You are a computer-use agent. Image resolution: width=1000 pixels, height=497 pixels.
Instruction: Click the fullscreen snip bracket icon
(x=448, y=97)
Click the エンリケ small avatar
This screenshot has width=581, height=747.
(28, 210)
========
### WHAT THIS TASK INVOLVES
At the line with "Instruction: Click the", start returning lines exactly, and stop after the final line of the listing.

### SOLUTION FOR THIS PROBLEM
Instruction: Click the fullscreen snip bracket icon
(x=448, y=97)
Click the エンリケ small avatar
This screenshot has width=581, height=747.
(28, 210)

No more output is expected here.